I don't even know how many 5 gal buckets of dryed beans I've got stored and when we do use them (after soaking) I usually pressure cook to save time.
To have them ready right out of the jar makes alot of sence.
Now I know what to do with the last couple dozen jars I have left.
Ya know between one of your earlier blogs inspiring me get all my stuff organized and now having to do more canning...hey buddy I'm suppose to be retired.
That's it I'm not reading your blog any more it's just to much like work! LOL
Hang in there brother!

Ken said...

...i got about 10 jars of 'heat-n-eat' pintos left,saving these for rainy,won't be canning anytime soon...canned ones aint bad(still like the all day beans

...good to see ya postin'Brother,just did some catchin'up..."lone prepper post" hit mighty close to'll see ya around...

Angela said...

Of all the canning I've done, I've never done beans. Wanted to, just never got around to it. Maybe I'll get some done when I'm done with my other couple of projects I've got going . . .

One good thing about canning beans is it can be done through the winter when there's nothing much else to can (at least around here). Have fun canning :)

ErinAndBrad said...

Hehe - we have canned lots of seasoned ham and beans - yummy!!

Unknown said...

You know I have read this before, but hadn't really given it much thought until now. If power were out and you had canned beans all the heat you would need would be to heat them up. Now I just have to find some time to get some canned!

deafnsmart said...


Thanks for the recipe! You make it sound so easy; I'll have to try it.

Bullseye said...

Northwoods, sorry to be working you so hard brother, it's just what I do. LOL And man you are right, food storage is money in the bank. Let me know how the canning goes. As always, thanks for reading my BS.

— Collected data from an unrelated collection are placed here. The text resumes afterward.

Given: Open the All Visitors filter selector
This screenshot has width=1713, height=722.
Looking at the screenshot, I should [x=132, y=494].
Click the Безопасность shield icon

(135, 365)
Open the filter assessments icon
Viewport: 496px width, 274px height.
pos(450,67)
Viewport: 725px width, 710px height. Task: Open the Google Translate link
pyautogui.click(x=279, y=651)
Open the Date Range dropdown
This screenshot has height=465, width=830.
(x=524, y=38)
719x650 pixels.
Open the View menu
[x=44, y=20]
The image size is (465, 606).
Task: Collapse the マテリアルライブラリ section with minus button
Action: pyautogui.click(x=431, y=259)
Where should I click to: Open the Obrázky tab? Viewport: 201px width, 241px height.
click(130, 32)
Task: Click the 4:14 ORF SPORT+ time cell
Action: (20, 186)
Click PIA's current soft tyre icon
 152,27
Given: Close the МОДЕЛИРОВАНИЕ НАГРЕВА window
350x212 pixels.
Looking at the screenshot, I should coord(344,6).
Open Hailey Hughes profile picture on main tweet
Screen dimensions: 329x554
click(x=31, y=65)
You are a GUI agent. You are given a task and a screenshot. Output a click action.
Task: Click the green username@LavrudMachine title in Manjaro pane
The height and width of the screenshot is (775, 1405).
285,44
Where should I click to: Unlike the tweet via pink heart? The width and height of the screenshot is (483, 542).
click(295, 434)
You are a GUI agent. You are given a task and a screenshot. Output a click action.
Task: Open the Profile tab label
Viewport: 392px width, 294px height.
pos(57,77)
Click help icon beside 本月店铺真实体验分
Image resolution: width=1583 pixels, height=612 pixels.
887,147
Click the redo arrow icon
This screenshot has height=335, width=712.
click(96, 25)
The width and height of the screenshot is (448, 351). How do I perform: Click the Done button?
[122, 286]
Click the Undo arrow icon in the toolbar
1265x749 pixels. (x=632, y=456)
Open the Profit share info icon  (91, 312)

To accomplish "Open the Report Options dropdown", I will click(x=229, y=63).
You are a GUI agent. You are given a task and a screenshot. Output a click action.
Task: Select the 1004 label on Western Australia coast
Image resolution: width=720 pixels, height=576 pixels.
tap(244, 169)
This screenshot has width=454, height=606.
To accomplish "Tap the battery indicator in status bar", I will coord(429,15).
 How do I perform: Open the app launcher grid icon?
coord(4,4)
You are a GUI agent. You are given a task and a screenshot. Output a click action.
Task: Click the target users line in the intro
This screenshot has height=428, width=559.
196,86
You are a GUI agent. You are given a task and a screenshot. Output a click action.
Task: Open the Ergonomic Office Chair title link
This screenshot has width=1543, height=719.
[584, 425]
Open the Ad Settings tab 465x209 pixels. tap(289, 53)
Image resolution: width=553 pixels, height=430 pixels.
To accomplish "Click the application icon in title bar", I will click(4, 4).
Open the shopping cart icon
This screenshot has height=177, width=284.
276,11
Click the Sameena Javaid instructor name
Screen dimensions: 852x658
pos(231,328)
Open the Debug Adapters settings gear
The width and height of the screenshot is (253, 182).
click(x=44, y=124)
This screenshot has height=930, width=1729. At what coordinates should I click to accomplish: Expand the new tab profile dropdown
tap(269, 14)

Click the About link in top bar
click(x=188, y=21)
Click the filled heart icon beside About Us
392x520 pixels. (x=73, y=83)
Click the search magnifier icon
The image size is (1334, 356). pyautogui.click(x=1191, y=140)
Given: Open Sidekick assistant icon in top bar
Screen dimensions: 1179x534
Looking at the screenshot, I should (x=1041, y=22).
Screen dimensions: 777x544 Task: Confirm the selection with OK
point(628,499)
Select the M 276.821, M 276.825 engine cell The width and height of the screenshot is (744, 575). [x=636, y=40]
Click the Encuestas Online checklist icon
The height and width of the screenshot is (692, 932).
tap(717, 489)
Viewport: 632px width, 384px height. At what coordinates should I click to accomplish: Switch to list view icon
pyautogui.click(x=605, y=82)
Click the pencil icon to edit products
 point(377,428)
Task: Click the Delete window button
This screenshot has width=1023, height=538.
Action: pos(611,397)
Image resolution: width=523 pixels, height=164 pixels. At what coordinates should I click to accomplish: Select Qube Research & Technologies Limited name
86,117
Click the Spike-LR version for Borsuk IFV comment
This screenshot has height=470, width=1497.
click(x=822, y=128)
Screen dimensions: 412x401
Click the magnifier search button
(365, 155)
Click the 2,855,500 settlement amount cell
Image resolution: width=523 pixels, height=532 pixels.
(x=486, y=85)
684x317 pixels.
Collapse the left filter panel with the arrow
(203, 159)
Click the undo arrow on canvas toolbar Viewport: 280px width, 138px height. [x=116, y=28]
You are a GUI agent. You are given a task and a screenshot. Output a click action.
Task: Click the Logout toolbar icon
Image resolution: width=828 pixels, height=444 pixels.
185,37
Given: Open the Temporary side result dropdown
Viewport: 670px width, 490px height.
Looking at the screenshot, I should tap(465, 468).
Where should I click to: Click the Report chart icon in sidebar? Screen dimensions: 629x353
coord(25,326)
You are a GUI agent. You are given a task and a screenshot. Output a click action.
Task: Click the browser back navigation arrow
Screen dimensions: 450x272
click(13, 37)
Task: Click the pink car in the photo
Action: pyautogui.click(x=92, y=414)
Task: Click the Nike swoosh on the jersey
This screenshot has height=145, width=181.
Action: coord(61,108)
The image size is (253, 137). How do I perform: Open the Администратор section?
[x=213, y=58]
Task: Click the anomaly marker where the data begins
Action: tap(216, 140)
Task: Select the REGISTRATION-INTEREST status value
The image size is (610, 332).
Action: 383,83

Ken, good to (see) you brother. Glad all is well. I love the all day beans too, the smell I think. Ready to eat is pretty nice too. I add a little water and bring them to a boil for a few minutes, just as good to me. The Lone Prepper post hits home to just about everyone I think, sorry to say. Good to have ya back my friend.

Angela, I know you have plenty of projcets going, see from your posts. And yep, it's good to have some canning to do in the winter. I love it. Thank ya much.

Big E, always got a big ham hock in mine too. lol Thanks for stopping by buddy.

Sci, it's really great to can beans. As you said, heat and eat when the juice is off is pretty handy. Good luck with finding time, never enough of it it seems. Good to have you come over, please come back.

Deafnsmart, you are more than welcome. It's pretty easy really, just takes time. But I love it. Thanks for coming over, good to have ya.

HermitJim said...

As much as I love beans, I guess I better start canning some To tell the truth, I just never thought about it.

Thanks for the great idea...and for letting me know of another way to have my "Eisenhower Strawberries"!

Gen-IL Homesteader said...

Bullseye, You're not crazy! I've been canning pintos, black-eyed peas, black, and navy beans for years! They're wonderful to have on hand.